### Data supplied
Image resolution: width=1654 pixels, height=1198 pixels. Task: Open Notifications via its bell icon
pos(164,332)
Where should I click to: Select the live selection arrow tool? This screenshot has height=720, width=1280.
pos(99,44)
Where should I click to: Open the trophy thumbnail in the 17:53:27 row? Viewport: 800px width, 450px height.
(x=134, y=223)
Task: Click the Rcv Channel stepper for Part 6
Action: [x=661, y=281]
######
§ **Problem details**
Can you reproduce every one of the lines above, word for word?

§ **Answer below**
Image resolution: width=1654 pixels, height=1198 pixels. Task: Open Notifications via its bell icon
pos(164,332)
Where should I click to: Select the live selection arrow tool? This screenshot has height=720, width=1280.
pos(99,44)
Where should I click to: Open the trophy thumbnail in the 17:53:27 row? Viewport: 800px width, 450px height.
(x=134, y=223)
Task: Click the Rcv Channel stepper for Part 6
Action: [x=661, y=281]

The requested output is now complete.